A range of non-laboratory evaluations and tests may be used to assess chest pain and other symptoms. These include:
- A medical history, including an evaluation of risk factors such as age, coronary artery disease (CAD), diabetes, and smoking
- A physical examination
- An electrocardiogram (ECG or EKG) – a test that looks at the heart’s electrical activity and rhythm
- Continuous ECG monitoring – a person wears a monitor that evaluates heart rhythm over a period of time
Based on the findings of these tests, other procedures may be necessary, including:
- An exercise stress test
- Chest X-ray
- Coronary calcium scan – special X-ray exam that detects calcium in the coronary vessels, a sign of significant plaque development
- Radionuclide imaging – a radioactive compound is injected into the blood to evaluate blood flow and show images of narrowed blood vessels around the heart.

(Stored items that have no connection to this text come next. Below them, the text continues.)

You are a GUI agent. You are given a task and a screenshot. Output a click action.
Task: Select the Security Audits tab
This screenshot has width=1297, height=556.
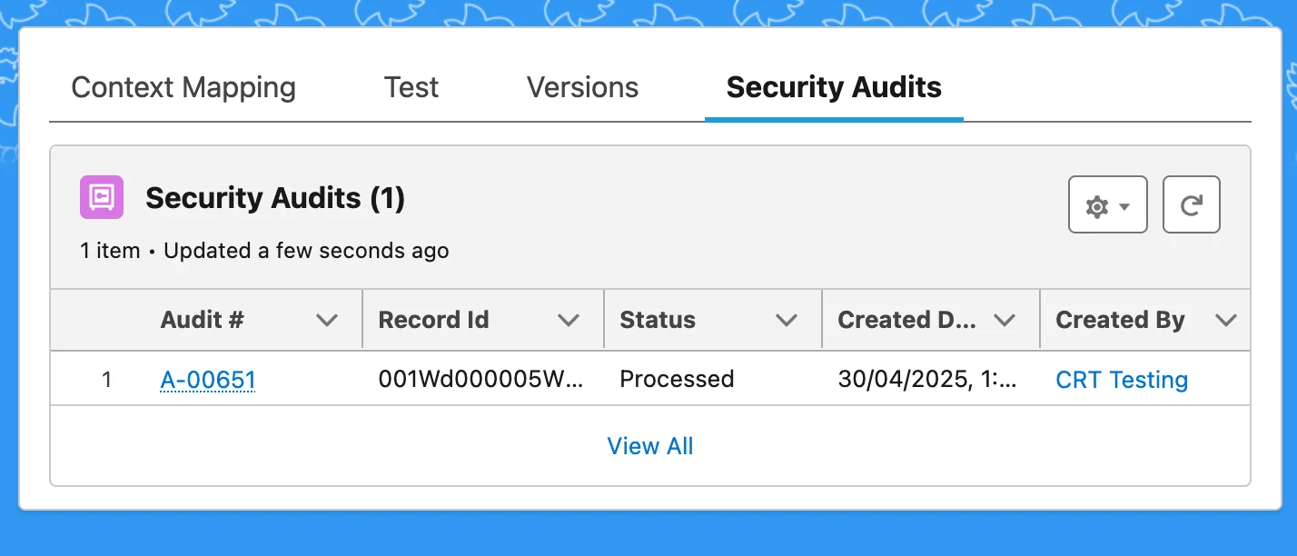pyautogui.click(x=833, y=88)
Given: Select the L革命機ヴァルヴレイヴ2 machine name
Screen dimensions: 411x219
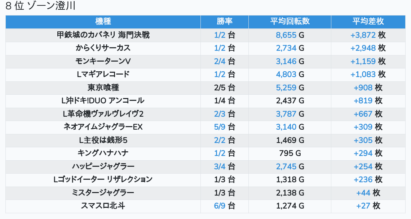Looking at the screenshot, I should point(103,114).
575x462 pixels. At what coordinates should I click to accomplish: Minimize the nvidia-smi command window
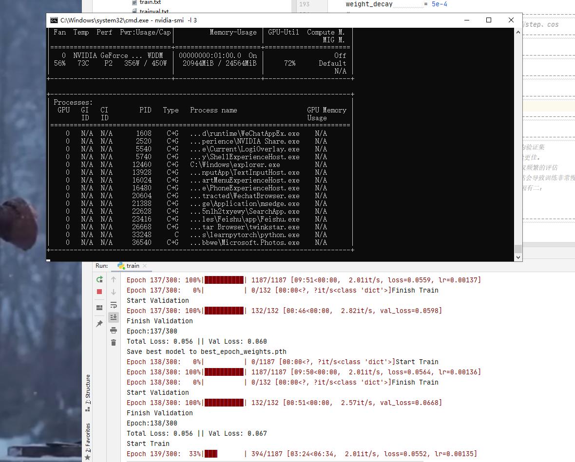tap(466, 20)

- Echocardiography – ultrasound imaging of the heart
- Cardiac catheterization – in this procedure, a thin flexible tube is inserted into an artery in the leg and threaded up to the coronary arteries to evaluate blood flow and pressure in the heart and the status of the arteries in the heart.
- Coronary angiography – X-rays of arteries using a radiopaque dye to help diagnose CAD; this procedure is performed during cardiac catheterization.
For more information on these, visit the National Heart, Lung and Blood Institute: How is a Angina Diagnosed?
Treatments for angina incorporate several different aspects. They include lifestyle changes, medications, and surgical procedures when necessary. Lifestyle changes are recommended to help reduce risk factors, to help slow the progression of underlying coronary artery disease (when present), and to help anticipate, control, and sometimes prevent angina episodes. These changes include controlling high blood pressure, reducing high cholesterol levels, exercising (under a healthcare provider’s supervision), losing excess weight, and quitting smoking.
In people with stable angina, monitoring the pattern over time and becoming aware of what activities tend to trigger an angina episode can be helpful. For example, taking steps to manage stress, avoiding sudden changes in activity and temperature, and avoiding large meals can reduce the number of episodes in some people. For unstable angina, a baby aspirin is considered a first-line treatment. Sometimes medical procedures are needed, such as angioplasty or coronary artery bypass grafting.
New medications, procedures, and guidelines for addressing angina are constantly being evaluated. Those who have been diagnosed with angina should talk to their healthcare practitioner about the best treatment options for their current condition.